The Comoros has a university called the University of Comoros. Teacher training and other specialized courses are available at the M'Vouni School for Higher Education, in operation since 1981 at a site near Moroni. Few Comoran teachers study overseas, but the republic often cannot give its teachers all the training they need. Some international aid has been provided, however, to further teacher training in the islands themselves. For example, in 1987 the IDA extended credits worth US$7.9 million to train 3,000 primary and 350 secondary school teachers. In 1986 the government began opening technology training centers offering a three-year diploma program at the upper secondary level. The Ministry of National Education and Professional Training is responsible for education policy.
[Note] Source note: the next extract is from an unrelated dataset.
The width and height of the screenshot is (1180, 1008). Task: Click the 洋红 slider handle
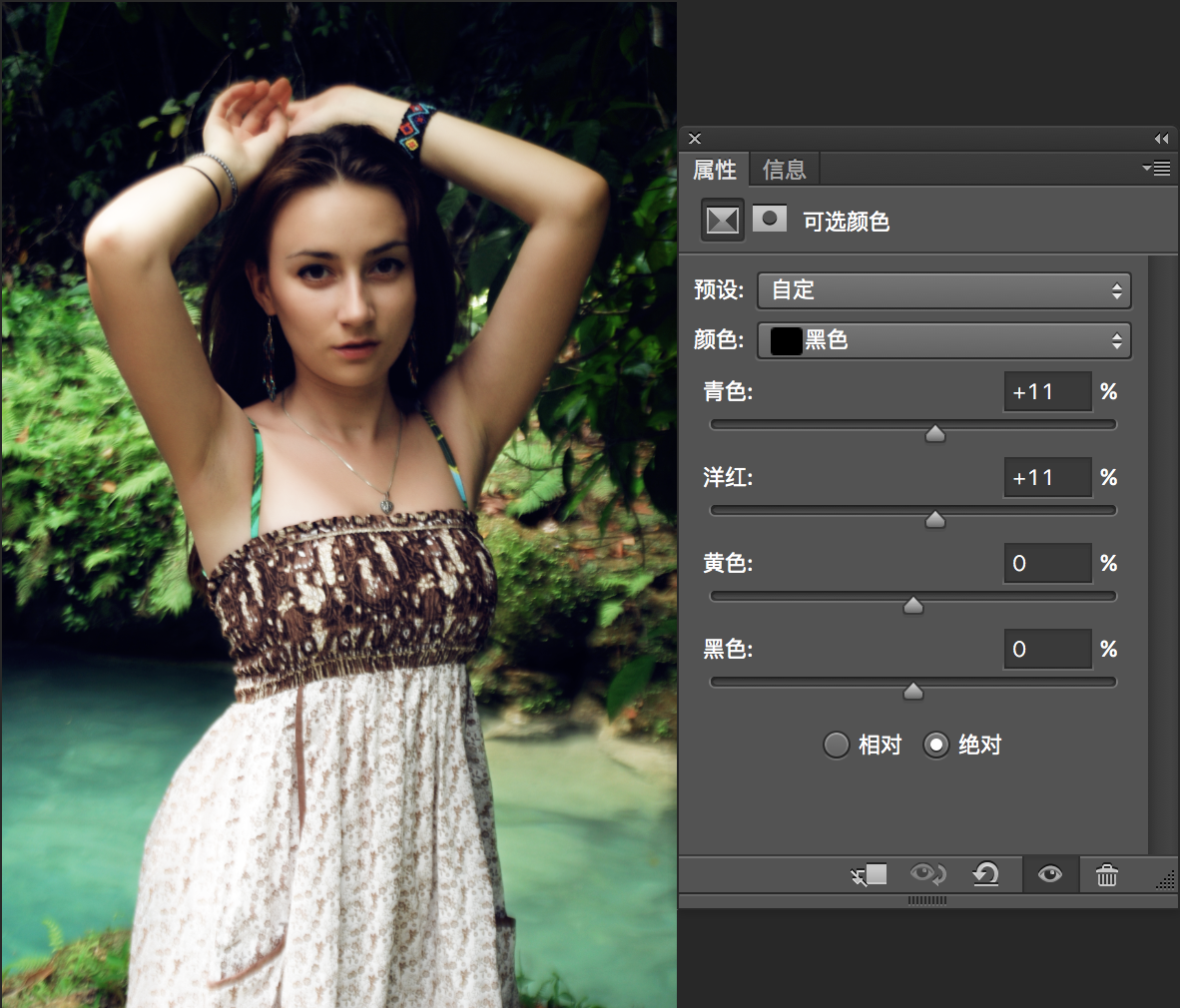(x=934, y=519)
As elsewhere in Comoran society, political instability has taken a toll on the education system. Routinely announced reductions in force among the civil service, often made in response to international pressure for fiscal reform, sometimes result in teacher strikes. When civil service cutbacks result in canceled classes or examinations, students have at times taken to the streets in protest. Students have also protested, even violently, against government underfunding or general mismanagement of the schools: the World Bank stated in 1994 that the quality of education resulted in such high rates of repetition and dropouts that the average student needed fourteen years to complete the six-year primary cycle.

Primary education is compulsory until the age of 14. However, the government does not enforce attendance, and boys are often given preference. In 2002, the gross primary enrollment rate was 90 percent and in 1999, the most recent year for which data are available, the net primary enrollment rate was 55 percent. Gross and net enrollment ratios are based on the number of students formally registered in primary school and therefore do not necessarily reflect actual school attendance. In 2000, 44.2 percent of children ages 5 to 14 years were attending school. There is a general lack of facilities, equipment, qualified teachers, textbooks and other resources. Salaries for teachers are often so far in arrears that many refuse to work.
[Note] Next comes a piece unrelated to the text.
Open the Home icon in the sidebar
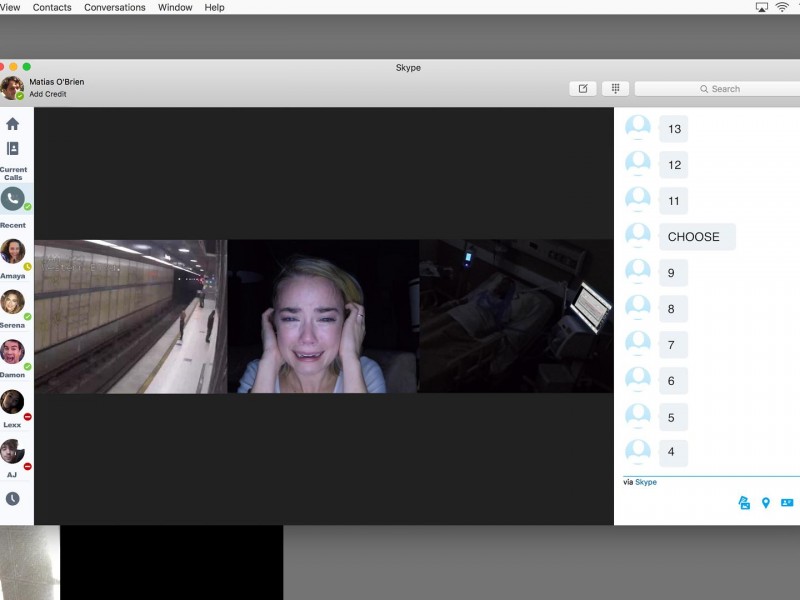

The Human Rights Measurement Initiative (HRMI) finds that Comoros is fulfilling only 69.8% of what it should be fulfilling for the right to education based on the country's level of income. HRMI breaks down the right to education by looking at the rights to both primary education and secondary education. While taking into consideration Comoros' income level, the nation is achieving 76.7% of what should be possible based on its resources (income) for primary education but only 62.8% for secondary education.